Source data ::
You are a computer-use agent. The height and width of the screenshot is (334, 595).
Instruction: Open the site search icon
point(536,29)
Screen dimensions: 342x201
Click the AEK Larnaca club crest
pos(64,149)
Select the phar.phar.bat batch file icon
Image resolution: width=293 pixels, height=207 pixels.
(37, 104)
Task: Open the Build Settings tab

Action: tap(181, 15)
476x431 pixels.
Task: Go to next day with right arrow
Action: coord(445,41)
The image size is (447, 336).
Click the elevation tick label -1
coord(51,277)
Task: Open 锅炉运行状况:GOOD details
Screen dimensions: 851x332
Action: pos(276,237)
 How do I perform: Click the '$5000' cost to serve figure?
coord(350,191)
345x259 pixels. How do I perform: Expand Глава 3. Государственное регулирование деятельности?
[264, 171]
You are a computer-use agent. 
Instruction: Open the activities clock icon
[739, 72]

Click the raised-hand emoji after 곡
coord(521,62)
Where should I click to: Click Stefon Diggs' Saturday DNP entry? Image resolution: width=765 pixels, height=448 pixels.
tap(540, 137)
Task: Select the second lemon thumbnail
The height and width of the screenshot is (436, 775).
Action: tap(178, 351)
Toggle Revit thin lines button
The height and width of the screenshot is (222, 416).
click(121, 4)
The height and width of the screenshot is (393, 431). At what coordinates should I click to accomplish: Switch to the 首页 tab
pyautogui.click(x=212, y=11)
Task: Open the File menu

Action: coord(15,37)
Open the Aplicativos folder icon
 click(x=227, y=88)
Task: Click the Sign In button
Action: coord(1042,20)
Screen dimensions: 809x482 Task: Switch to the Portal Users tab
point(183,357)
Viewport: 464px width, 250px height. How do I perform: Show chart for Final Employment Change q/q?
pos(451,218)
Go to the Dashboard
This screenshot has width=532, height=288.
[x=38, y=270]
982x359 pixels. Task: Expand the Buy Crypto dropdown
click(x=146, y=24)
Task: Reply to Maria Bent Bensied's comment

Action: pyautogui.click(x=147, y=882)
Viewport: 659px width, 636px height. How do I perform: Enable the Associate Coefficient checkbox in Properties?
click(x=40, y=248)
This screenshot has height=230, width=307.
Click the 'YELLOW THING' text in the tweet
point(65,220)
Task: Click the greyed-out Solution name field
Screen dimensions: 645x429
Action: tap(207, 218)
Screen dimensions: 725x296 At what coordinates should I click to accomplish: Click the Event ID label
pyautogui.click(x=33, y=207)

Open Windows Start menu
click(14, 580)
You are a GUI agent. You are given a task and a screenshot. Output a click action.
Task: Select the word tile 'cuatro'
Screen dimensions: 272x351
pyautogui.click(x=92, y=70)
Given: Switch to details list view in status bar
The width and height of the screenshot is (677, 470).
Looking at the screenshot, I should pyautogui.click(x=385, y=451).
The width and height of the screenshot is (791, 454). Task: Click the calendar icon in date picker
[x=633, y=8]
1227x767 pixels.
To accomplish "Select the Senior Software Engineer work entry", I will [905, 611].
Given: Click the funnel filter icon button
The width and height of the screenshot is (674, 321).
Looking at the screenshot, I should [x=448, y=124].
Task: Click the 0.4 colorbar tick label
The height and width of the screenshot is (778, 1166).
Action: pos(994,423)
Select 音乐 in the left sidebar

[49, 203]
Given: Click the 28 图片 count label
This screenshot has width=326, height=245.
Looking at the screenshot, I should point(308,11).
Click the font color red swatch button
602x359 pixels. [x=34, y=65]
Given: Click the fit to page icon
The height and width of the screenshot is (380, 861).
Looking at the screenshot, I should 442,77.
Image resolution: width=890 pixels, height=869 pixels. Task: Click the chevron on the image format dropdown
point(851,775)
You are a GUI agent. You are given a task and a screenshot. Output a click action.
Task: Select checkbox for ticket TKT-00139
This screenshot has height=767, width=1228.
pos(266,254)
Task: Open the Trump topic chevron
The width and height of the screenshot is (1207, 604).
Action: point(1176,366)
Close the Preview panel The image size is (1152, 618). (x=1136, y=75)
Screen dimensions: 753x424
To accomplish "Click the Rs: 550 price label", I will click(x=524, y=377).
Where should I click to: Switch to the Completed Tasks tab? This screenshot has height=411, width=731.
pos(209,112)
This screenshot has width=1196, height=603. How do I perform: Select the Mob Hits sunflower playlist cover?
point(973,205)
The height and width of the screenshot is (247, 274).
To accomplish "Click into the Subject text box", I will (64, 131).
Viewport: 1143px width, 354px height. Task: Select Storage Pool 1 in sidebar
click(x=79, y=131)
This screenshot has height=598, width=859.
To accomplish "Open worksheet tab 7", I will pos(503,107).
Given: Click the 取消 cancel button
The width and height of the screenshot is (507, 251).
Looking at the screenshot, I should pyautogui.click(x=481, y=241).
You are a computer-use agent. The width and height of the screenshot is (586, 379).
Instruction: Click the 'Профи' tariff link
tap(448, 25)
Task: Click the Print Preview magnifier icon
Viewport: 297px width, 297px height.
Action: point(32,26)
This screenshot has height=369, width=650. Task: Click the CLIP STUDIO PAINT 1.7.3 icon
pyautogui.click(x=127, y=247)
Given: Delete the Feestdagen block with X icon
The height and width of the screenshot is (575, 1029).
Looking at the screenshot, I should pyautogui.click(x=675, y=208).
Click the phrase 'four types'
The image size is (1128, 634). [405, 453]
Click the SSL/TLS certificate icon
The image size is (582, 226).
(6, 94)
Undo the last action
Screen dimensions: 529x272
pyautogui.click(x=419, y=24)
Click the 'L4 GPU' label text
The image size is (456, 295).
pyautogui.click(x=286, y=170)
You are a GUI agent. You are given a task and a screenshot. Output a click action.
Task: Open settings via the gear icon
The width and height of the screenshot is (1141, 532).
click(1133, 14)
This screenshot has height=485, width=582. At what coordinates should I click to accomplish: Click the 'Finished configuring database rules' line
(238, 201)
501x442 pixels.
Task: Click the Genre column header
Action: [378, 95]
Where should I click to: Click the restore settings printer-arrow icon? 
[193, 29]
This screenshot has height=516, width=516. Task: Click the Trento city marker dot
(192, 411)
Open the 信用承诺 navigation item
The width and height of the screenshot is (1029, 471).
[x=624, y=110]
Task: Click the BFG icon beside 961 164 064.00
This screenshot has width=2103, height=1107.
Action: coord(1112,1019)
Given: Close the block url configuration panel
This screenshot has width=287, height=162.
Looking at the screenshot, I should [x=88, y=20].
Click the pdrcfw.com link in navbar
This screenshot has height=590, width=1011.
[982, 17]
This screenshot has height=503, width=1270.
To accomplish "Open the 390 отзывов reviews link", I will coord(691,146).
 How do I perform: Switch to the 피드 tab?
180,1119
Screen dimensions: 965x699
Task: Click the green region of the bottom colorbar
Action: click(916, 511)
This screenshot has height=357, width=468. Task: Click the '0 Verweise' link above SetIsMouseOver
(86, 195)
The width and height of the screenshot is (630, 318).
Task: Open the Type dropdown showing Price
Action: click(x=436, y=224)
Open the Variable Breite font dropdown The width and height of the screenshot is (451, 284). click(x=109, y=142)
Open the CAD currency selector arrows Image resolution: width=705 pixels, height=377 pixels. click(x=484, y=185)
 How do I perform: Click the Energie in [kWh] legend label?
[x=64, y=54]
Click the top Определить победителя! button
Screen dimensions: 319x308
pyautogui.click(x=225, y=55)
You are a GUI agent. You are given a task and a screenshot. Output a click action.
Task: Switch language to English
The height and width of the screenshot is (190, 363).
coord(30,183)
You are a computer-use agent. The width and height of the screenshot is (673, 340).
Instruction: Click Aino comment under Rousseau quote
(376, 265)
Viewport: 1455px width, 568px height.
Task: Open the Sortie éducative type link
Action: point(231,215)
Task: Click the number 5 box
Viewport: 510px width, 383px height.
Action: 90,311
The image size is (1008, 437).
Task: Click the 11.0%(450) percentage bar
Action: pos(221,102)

Prompt :: Repeat the data word for word.

Response box ::
You are a computer-use agent. The height and width of the screenshot is (334, 595).
Instruction: Open the site search icon
point(536,29)
Screen dimensions: 342x201
Click the AEK Larnaca club crest
pos(64,149)
Select the phar.phar.bat batch file icon
Image resolution: width=293 pixels, height=207 pixels.
(37, 104)
Task: Open the Build Settings tab

Action: tap(181, 15)
476x431 pixels.
Task: Go to next day with right arrow
Action: coord(445,41)
The image size is (447, 336).
Click the elevation tick label -1
coord(51,277)
Task: Open 锅炉运行状况:GOOD details
Screen dimensions: 851x332
Action: pos(276,237)
 How do I perform: Click the '$5000' cost to serve figure?
coord(350,191)
345x259 pixels. How do I perform: Expand Глава 3. Государственное регулирование деятельности?
[264, 171]
You are a computer-use agent. 
Instruction: Open the activities clock icon
[739, 72]

Click the raised-hand emoji after 곡
coord(521,62)
Where should I click to: Click Stefon Diggs' Saturday DNP entry? Image resolution: width=765 pixels, height=448 pixels.
tap(540, 137)
Task: Select the second lemon thumbnail
The height and width of the screenshot is (436, 775).
Action: tap(178, 351)
Toggle Revit thin lines button
The height and width of the screenshot is (222, 416).
click(121, 4)
The height and width of the screenshot is (393, 431). At what coordinates should I click to accomplish: Switch to the 首页 tab
pyautogui.click(x=212, y=11)
Task: Open the File menu

Action: coord(15,37)
Open the Aplicativos folder icon
 click(x=227, y=88)
Task: Click the Sign In button
Action: coord(1042,20)
Screen dimensions: 809x482 Task: Switch to the Portal Users tab
point(183,357)
Viewport: 464px width, 250px height. How do I perform: Show chart for Final Employment Change q/q?
pos(451,218)
Go to the Dashboard
This screenshot has width=532, height=288.
[x=38, y=270]
982x359 pixels. Task: Expand the Buy Crypto dropdown
click(x=146, y=24)
Task: Reply to Maria Bent Bensied's comment

Action: pyautogui.click(x=147, y=882)
Viewport: 659px width, 636px height. How do I perform: Enable the Associate Coefficient checkbox in Properties?
click(x=40, y=248)
This screenshot has height=230, width=307.
Click the 'YELLOW THING' text in the tweet
point(65,220)
Task: Click the greyed-out Solution name field
Screen dimensions: 645x429
Action: tap(207, 218)
Screen dimensions: 725x296 At what coordinates should I click to accomplish: Click the Event ID label
pyautogui.click(x=33, y=207)

Open Windows Start menu
click(14, 580)
You are a GUI agent. You are given a task and a screenshot. Output a click action.
Task: Select the word tile 'cuatro'
Screen dimensions: 272x351
pyautogui.click(x=92, y=70)
Given: Switch to details list view in status bar
The width and height of the screenshot is (677, 470).
Looking at the screenshot, I should pyautogui.click(x=385, y=451).
The width and height of the screenshot is (791, 454). Task: Click the calendar icon in date picker
[x=633, y=8]
1227x767 pixels.
To accomplish "Select the Senior Software Engineer work entry", I will [905, 611].
Given: Click the funnel filter icon button
The width and height of the screenshot is (674, 321).
Looking at the screenshot, I should [x=448, y=124].
Task: Click the 0.4 colorbar tick label
The height and width of the screenshot is (778, 1166).
Action: pos(994,423)
Select 音乐 in the left sidebar

[49, 203]
Given: Click the 28 图片 count label
This screenshot has width=326, height=245.
Looking at the screenshot, I should point(308,11).
Click the font color red swatch button
602x359 pixels. [x=34, y=65]
Given: Click the fit to page icon
The height and width of the screenshot is (380, 861).
Looking at the screenshot, I should 442,77.
Image resolution: width=890 pixels, height=869 pixels. Task: Click the chevron on the image format dropdown
point(851,775)
You are a GUI agent. You are given a task and a screenshot. Output a click action.
Task: Select checkbox for ticket TKT-00139
This screenshot has height=767, width=1228.
pos(266,254)
Task: Open the Trump topic chevron
The width and height of the screenshot is (1207, 604).
Action: point(1176,366)
Close the Preview panel The image size is (1152, 618). (x=1136, y=75)
Screen dimensions: 753x424
To accomplish "Click the Rs: 550 price label", I will click(x=524, y=377).
Where should I click to: Switch to the Completed Tasks tab? This screenshot has height=411, width=731.
pos(209,112)
This screenshot has width=1196, height=603. How do I perform: Select the Mob Hits sunflower playlist cover?
point(973,205)
The height and width of the screenshot is (247, 274).
To accomplish "Click into the Subject text box", I will (64, 131).
Viewport: 1143px width, 354px height. Task: Select Storage Pool 1 in sidebar
click(x=79, y=131)
This screenshot has height=598, width=859.
To accomplish "Open worksheet tab 7", I will pos(503,107).
Given: Click the 取消 cancel button
The width and height of the screenshot is (507, 251).
Looking at the screenshot, I should pyautogui.click(x=481, y=241).
You are a computer-use agent. The width and height of the screenshot is (586, 379).
Instruction: Click the 'Профи' tariff link
tap(448, 25)
Task: Click the Print Preview magnifier icon
Viewport: 297px width, 297px height.
Action: point(32,26)
This screenshot has height=369, width=650. Task: Click the CLIP STUDIO PAINT 1.7.3 icon
pyautogui.click(x=127, y=247)
Given: Delete the Feestdagen block with X icon
The height and width of the screenshot is (575, 1029).
Looking at the screenshot, I should pyautogui.click(x=675, y=208).
Click the phrase 'four types'
The image size is (1128, 634). [405, 453]
Click the SSL/TLS certificate icon
The image size is (582, 226).
(6, 94)
Undo the last action
Screen dimensions: 529x272
pyautogui.click(x=419, y=24)
Click the 'L4 GPU' label text
The image size is (456, 295).
pyautogui.click(x=286, y=170)
You are a GUI agent. You are given a task and a screenshot. Output a click action.
Task: Open settings via the gear icon
The width and height of the screenshot is (1141, 532).
click(1133, 14)
This screenshot has height=485, width=582. At what coordinates should I click to accomplish: Click the 'Finished configuring database rules' line
(238, 201)
501x442 pixels.
Task: Click the Genre column header
Action: [378, 95]
Where should I click to: Click the restore settings printer-arrow icon? 
[193, 29]
This screenshot has height=516, width=516. Task: Click the Trento city marker dot
(192, 411)
Open the 信用承诺 navigation item
The width and height of the screenshot is (1029, 471).
[x=624, y=110]
Task: Click the BFG icon beside 961 164 064.00
This screenshot has width=2103, height=1107.
Action: coord(1112,1019)
Given: Close the block url configuration panel
This screenshot has width=287, height=162.
Looking at the screenshot, I should [x=88, y=20].
Click the pdrcfw.com link in navbar
This screenshot has height=590, width=1011.
[982, 17]
This screenshot has height=503, width=1270.
To accomplish "Open the 390 отзывов reviews link", I will coord(691,146).
 How do I perform: Switch to the 피드 tab?
180,1119
Screen dimensions: 965x699
Task: Click the green region of the bottom colorbar
Action: click(916, 511)
This screenshot has height=357, width=468. Task: Click the '0 Verweise' link above SetIsMouseOver
(86, 195)
The width and height of the screenshot is (630, 318).
Task: Open the Type dropdown showing Price
Action: click(x=436, y=224)
Open the Variable Breite font dropdown The width and height of the screenshot is (451, 284). click(x=109, y=142)
Open the CAD currency selector arrows Image resolution: width=705 pixels, height=377 pixels. click(x=484, y=185)
 How do I perform: Click the Energie in [kWh] legend label?
[x=64, y=54]
Click the top Определить победителя! button
Screen dimensions: 319x308
pyautogui.click(x=225, y=55)
You are a GUI agent. You are given a task and a screenshot. Output a click action.
Task: Switch language to English
The height and width of the screenshot is (190, 363).
coord(30,183)
You are a computer-use agent. The width and height of the screenshot is (673, 340).
Instruction: Click Aino comment under Rousseau quote
(376, 265)
Viewport: 1455px width, 568px height.
Task: Open the Sortie éducative type link
Action: point(231,215)
Task: Click the number 5 box
Viewport: 510px width, 383px height.
Action: 90,311
The image size is (1008, 437).
Task: Click the 11.0%(450) percentage bar
Action: pos(221,102)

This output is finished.